Acontecem umas coisas aqui por casa, francamente, que o diabo duvida de costas. No entendimento de certos amigos meus, inclusive, tenho particular atração pelo inusitado, pelo diferente, nas chamadas ocorrências da vida. Dia desses até, um sábado à noite, os ponteiros do relógio se preparavam para o derradeiro abraço ou para o primeiro dos amplexos de um domingo emergente, quando bateram à porta. Fui receber temeroso, pois que a hora já era aquela das entregas aos braços de Morpheu, o deus mitológico do sono e dos oníricos devaneios. Era um homem, então, com sinais mais do que evidentes de comprometimento etílico e a indagação foi das mais complicadas de meu tempo nesses convívios terrenos: “Meu senhor, por favor! Onde eu moro?” Ora, prezado amigo, respondi a rogo: “Como posso saber disso, se o senhor, mesmo, ignora a rua e a casa!” O penitente das exigências de Baco explicou-se assim: “É que fizeram a mudança hoje e sei, apenas, das características do lugar. Nada mais!” E fez a descrição precisa, levando-me à identificação, com sucesso, de seu novo apartamento. Recomendei, todavia, a aquisição do guia que escreveu o Mestre de Apipucos, para as suas futuras incursões farristas. Foi pior, pois quase me leva ao debate da obra inteirinha do sociólogo pernambucano, a quem conhecia pelos escritos.
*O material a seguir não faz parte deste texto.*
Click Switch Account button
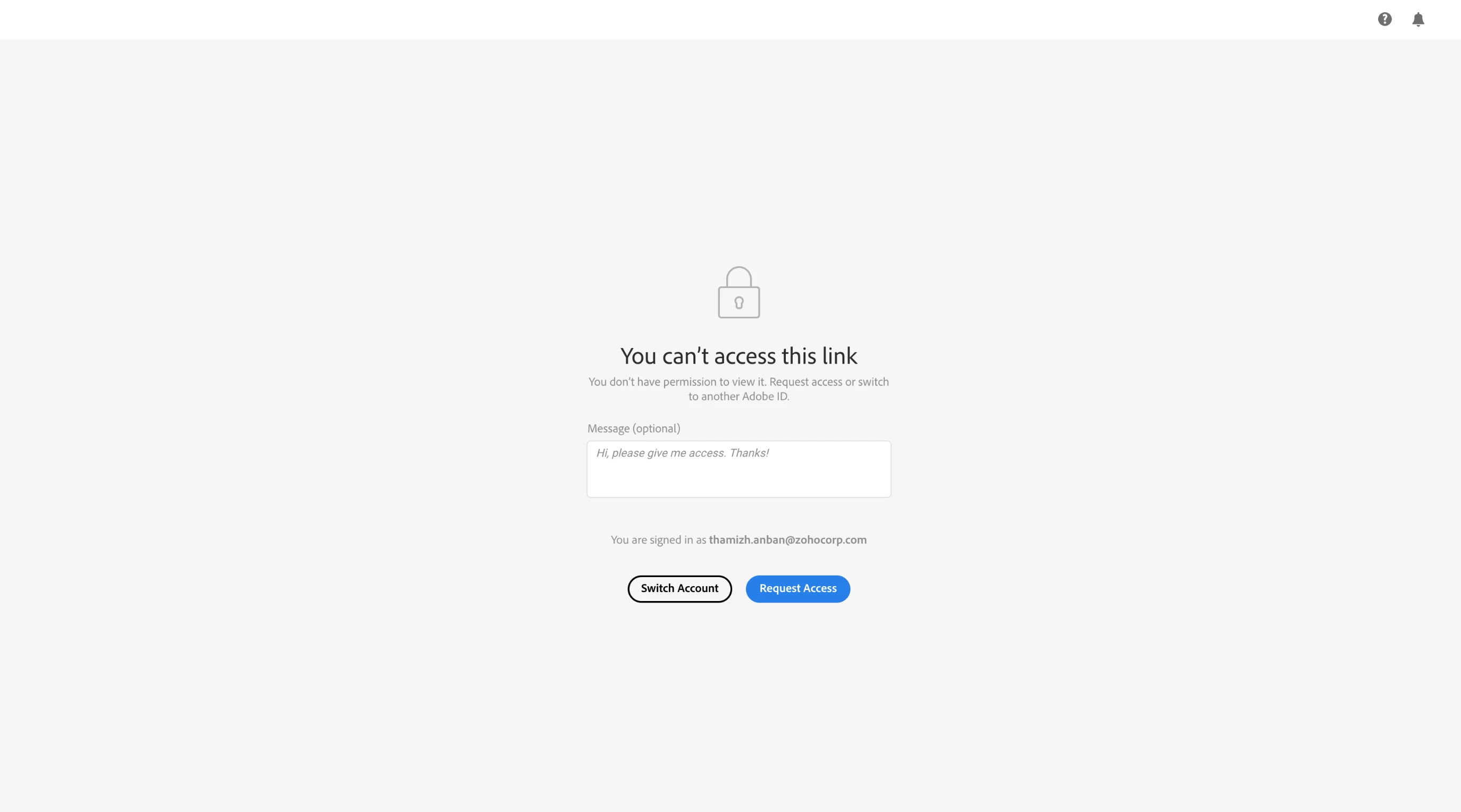 pos(679,589)
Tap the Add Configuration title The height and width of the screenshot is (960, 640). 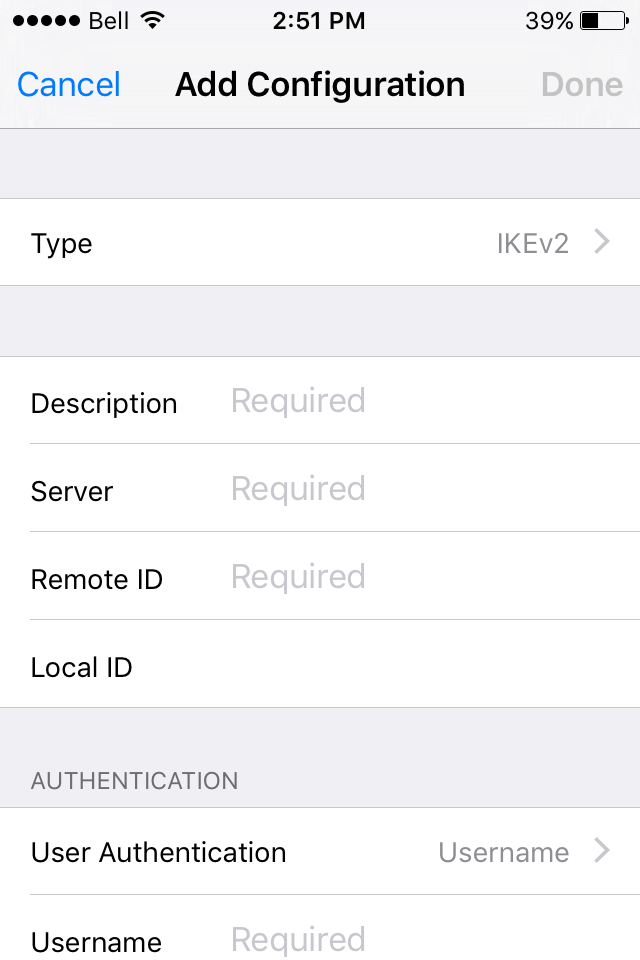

Muito pior tem sido lidar com o cão daqui de casa, Yuri de prenome, sem pedigree e sem sobrenome, dado à pesquisa sistemática nas latas de lixo e noutros depósitos parecidos. O bicho não pode sair à rua, porque ladra para toda a gente que passa, causando pânico, verdadeiramente, dentre os traseuntes, às vezes pacatos, mas noutras ocasiões enfurecidos e com razão. Tem por costume desaparecer e vagar pela Boa Vista ou pelos bairros adjacentes, especialmente quando encontra parceira canina disposta aos amores nas praças do lugar. Nas primeiras experiências do animal, tomado agora por vagabundo, ouvia-se por cá o pranto desesperado das meninas, mas depois todos se acostumaram com as fugas não aprazadas. Num sábado à noite, também, bateu à porta um dos vigias da redondeza e expressou as suas questões em relação ao cachorro. É que estando em seu local de trabalho, mesmo que às voltas com repetidas doses do produto derivado da cana-de-açúcar, contando com os serviços auxiliares de uma cadela, viu-se invadido pelo danado do canídio. Assim, seqüestrou o animal e para a sua liberação arbitrara resgate de R$1,00. Mostrei que estava inflacionando o mercado e contribuindo para a falência da estabilização da moeda, mas não houve jeito: “O resgate ou a vida!” Paguei, porque tempo é ouro e discutir com seqüestrador nem por telefone!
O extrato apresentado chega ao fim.